### ASSIGNMENT:
Scan the records beneath this line for the line holding "Given: Like the post with the heart icon" and the line holding "965x517 pixels.", then transcribe exactly those two and all lines between.

### SUPPLIED DATA:
....................
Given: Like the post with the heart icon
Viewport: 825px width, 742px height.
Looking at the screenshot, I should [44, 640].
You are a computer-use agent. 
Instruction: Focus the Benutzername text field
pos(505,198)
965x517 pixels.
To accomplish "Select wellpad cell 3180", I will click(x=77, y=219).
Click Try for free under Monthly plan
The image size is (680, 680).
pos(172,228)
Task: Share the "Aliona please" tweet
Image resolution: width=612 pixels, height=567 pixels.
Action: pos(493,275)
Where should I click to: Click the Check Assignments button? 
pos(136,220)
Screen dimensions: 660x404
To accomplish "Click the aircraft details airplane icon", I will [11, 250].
....................
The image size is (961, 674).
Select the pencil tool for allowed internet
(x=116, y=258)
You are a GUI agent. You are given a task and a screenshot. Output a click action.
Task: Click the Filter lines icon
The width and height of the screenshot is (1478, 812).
....................
### RESULT FOR THIS TASK:
Given: Like the post with the heart icon
Viewport: 825px width, 742px height.
Looking at the screenshot, I should [44, 640].
You are a computer-use agent. 
Instruction: Focus the Benutzername text field
pos(505,198)
965x517 pixels.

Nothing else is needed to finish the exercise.